[Provided text]:
----------
5 of August 2024
One of the most important skills of the future will be to learn how to interact with different intelligences. This includes artificial intelligence. It can be incredibly useful, or incredibly frustrating and counterproductive. How do we interact with different intelligences? Here are a few ideas: understand how they are different. Be in the loop. Do not outsource everything. They make mistakes, they are probabilistic. Be clear, concise. Understand how they work underneath, this helps you phrase interactions better. For developers, do not anthropormise. Instead, recognise unique strengths and weaknesses, and design around that. An example is that LLMs make mistakes often. Can we add a layer or verifiability? Can we maie it visible? Can we create products that are robust for 80% of success rate? What if we go beyond text? Can some AIs be better interacted through different interfaces? Is text the best way to explore image or music latent spaces? I dont think so. We can design with this in mind. Use examples. Models are better at coping than reasoning from first principles. Prompt for step by step.
5 of August, 2024
Escribir: the main issue that people find when using AI now is that we are trying to anthropormise a very different intelligence. It is like trying fit a circle through square peg. Instead, we need learn to interact with, and create interfaces that allow us to interact with artificial inteligence as a different form of intelligence, in all its weirdness and different way of processing information. For example, when coding, or working on iterative projects, it is easy to make the model go crazy, and start writing nonsense, by taking it in different directions. For example, if I try something i n code, but then realise that wont work and say, ok scrap that, lets try this other direction, that previous context stays there, and will condition the As output. The attention will be partly stillplaced on that incorrect solution. THerefore, it will affect the probability of the output tokens, likely biasing them towards an incorrect solution. The more unnecesarry information in the prompt, the worse the output. With a human this is not a problem, they are better at forgetting that wrong infromation. But the way LLMs work, they will ALWAYS reference it to a certain degree. When this happens, I am forced to start a new chat with GPT or Claude. This makes me lose progress, and it is very inconvenient. The way to address this is to acklendge the nature of how LLMs work and do a simple interface change. You can allow the user to simply delete those unnecesary messages, “cleaning the conversation”, wuthout having to start gain.
----------
Pick up the notes on working with AI after their last sentence and keep writing. The items after this point are separate material, unrelated to the notes on working with AI.

[Supplied information]:
----------
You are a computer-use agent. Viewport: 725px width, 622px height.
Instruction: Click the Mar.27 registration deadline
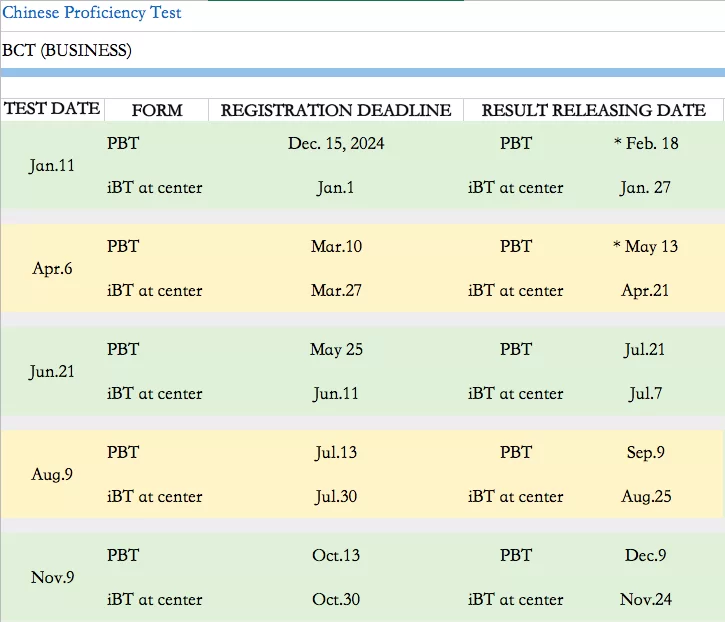click(336, 290)
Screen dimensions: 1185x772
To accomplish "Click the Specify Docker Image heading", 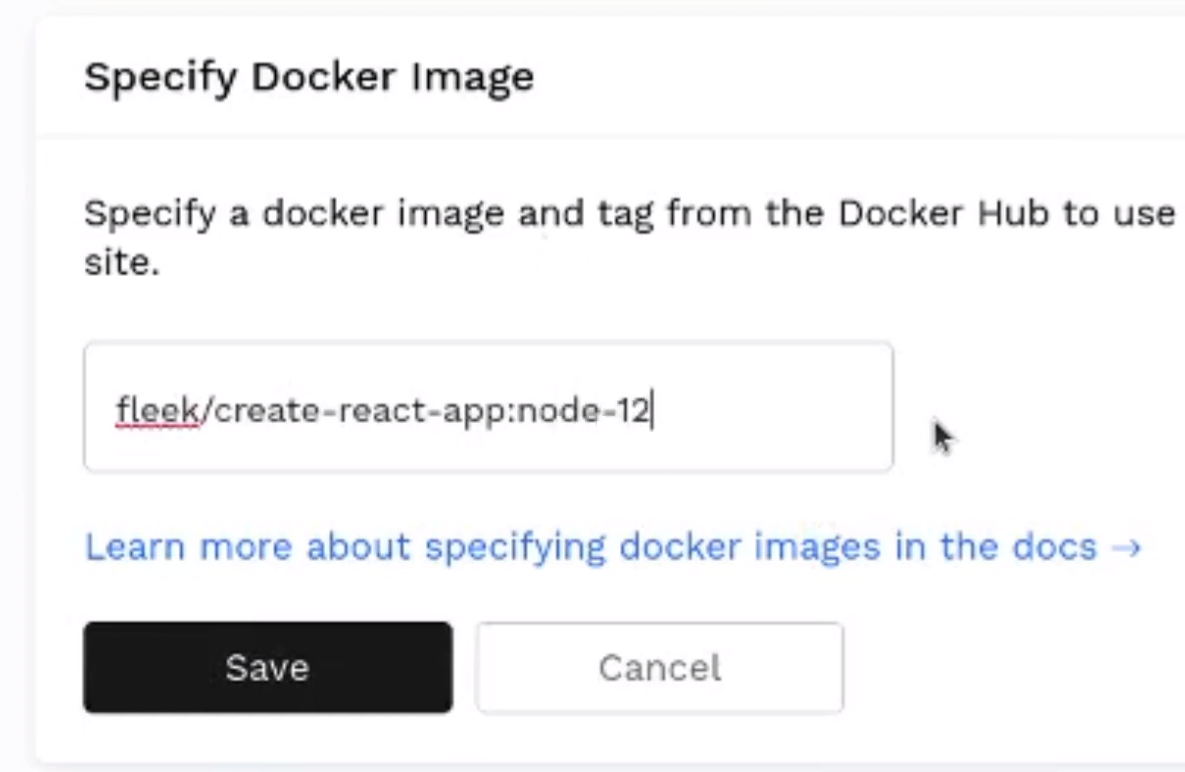I will pyautogui.click(x=308, y=77).
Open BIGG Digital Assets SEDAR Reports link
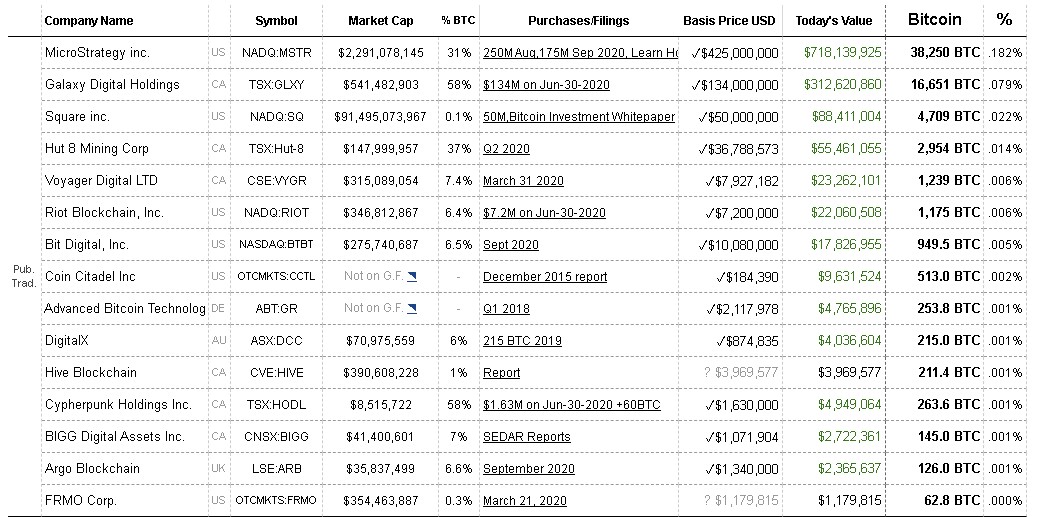The height and width of the screenshot is (517, 1062). coord(526,437)
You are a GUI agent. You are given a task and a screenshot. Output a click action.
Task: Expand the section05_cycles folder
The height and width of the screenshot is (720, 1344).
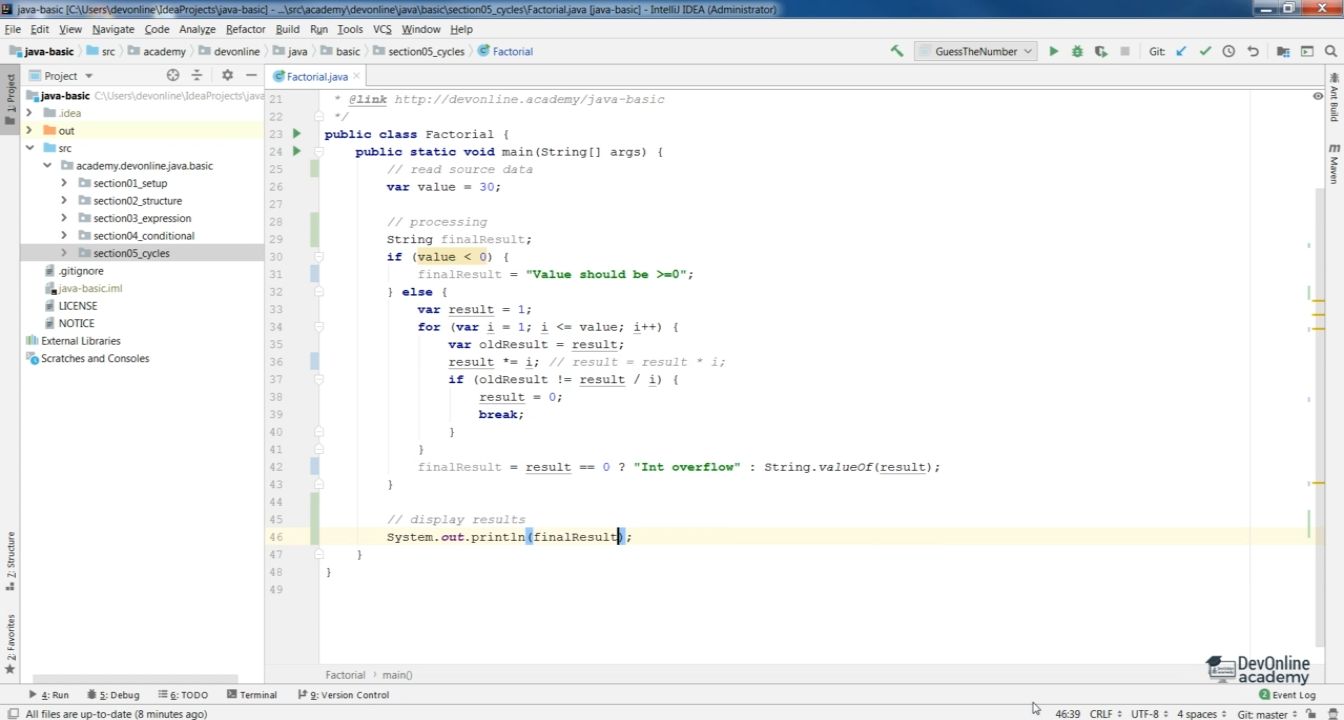[64, 253]
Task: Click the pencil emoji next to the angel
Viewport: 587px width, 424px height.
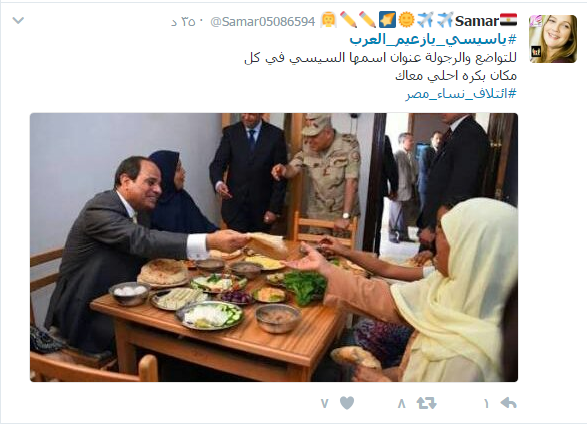Action: [x=348, y=20]
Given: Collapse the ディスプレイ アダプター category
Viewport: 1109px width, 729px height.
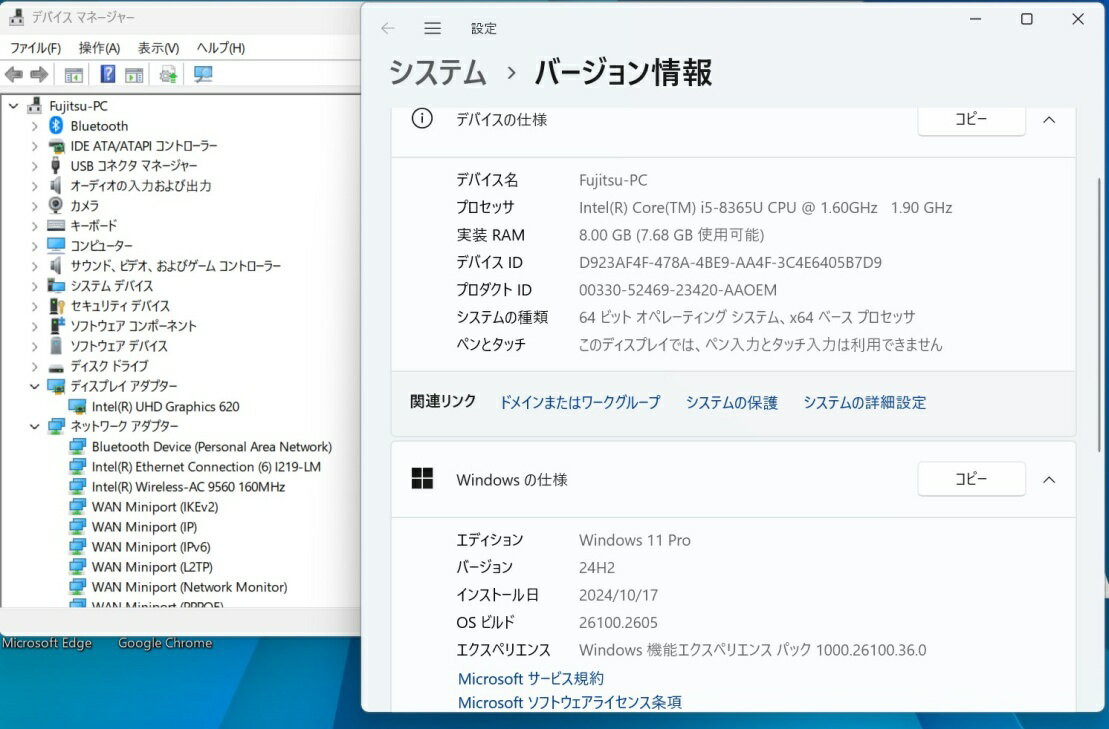Looking at the screenshot, I should pos(34,386).
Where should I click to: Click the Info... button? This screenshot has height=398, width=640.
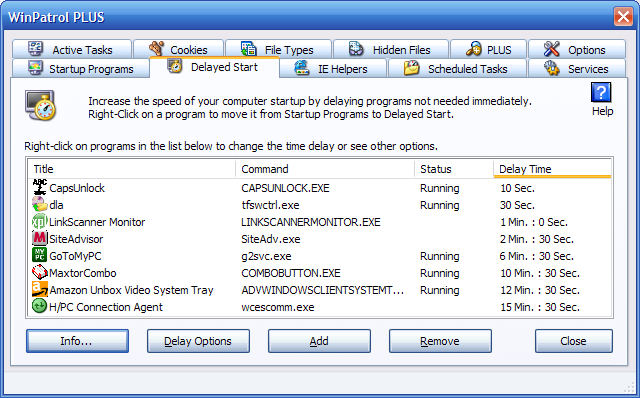(77, 341)
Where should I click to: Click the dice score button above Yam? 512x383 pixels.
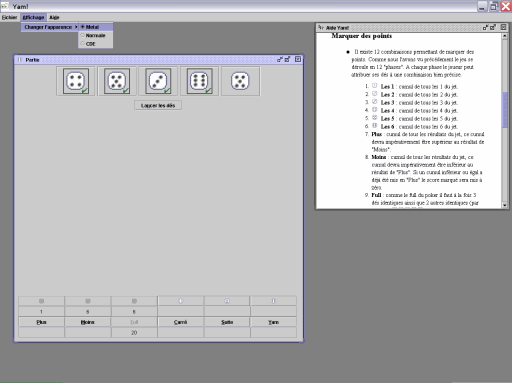click(273, 301)
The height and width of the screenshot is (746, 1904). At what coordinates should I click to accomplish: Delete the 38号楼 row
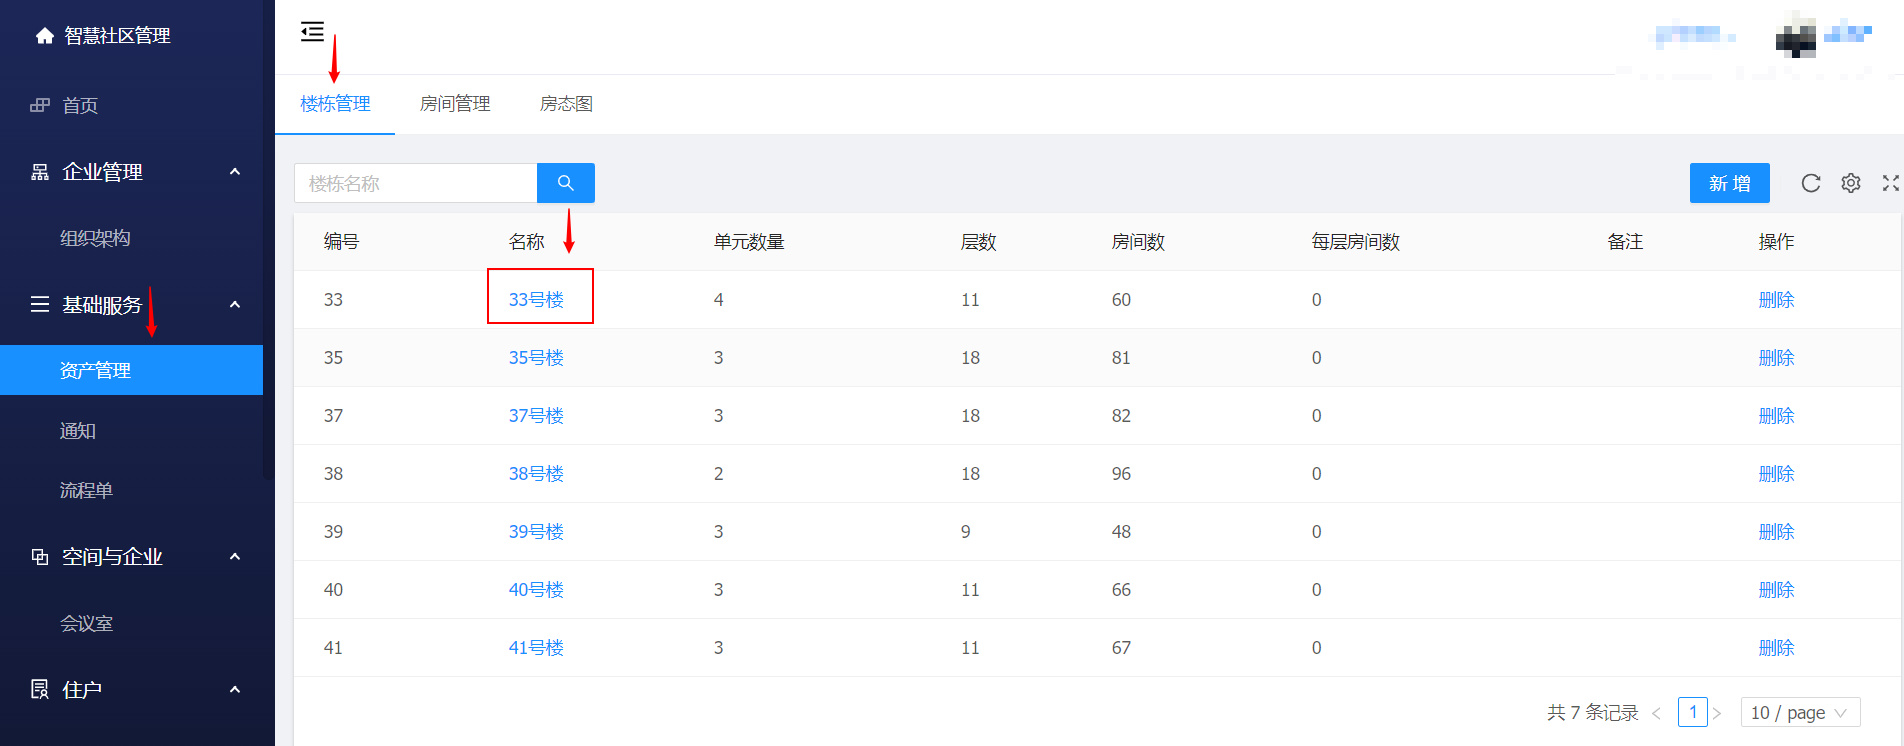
----------
[Response to this task]:
5 de agosto 2024
Often I have felt that my PhD somehow became to crowded. With AI becoming the buzzfield that it has become everyone seems to be working on it, contributing to it, and it somehow makes me feel irrelevant, or overwhelmed.
It sort of felt, beforehand, that when I was doing my phd in the early days, when nobody knew about LLMs, that I was working in something niche, with huge potential, where I had the change to think in peace. Now, it feels like I am thinking in a crowd full of screaming people. This has made me enjoy less. However, this is also due to a specific framing and way of engaging with the outside world. First, engaging with social media feels now super crowded, full of buzzwords and charlatans. Second, I also should feel incredibly lucky to be working in the field that now is sort of the hottest thing, and I have been working beforehand in it. The most useful approach is to disengage from social media as much as possible, and keep working on the things I find interesting, in silence, only to release things out int he world, be it ideas products, experiments or research. I can trust that if its of value, it will be paid attention to, being such an active field.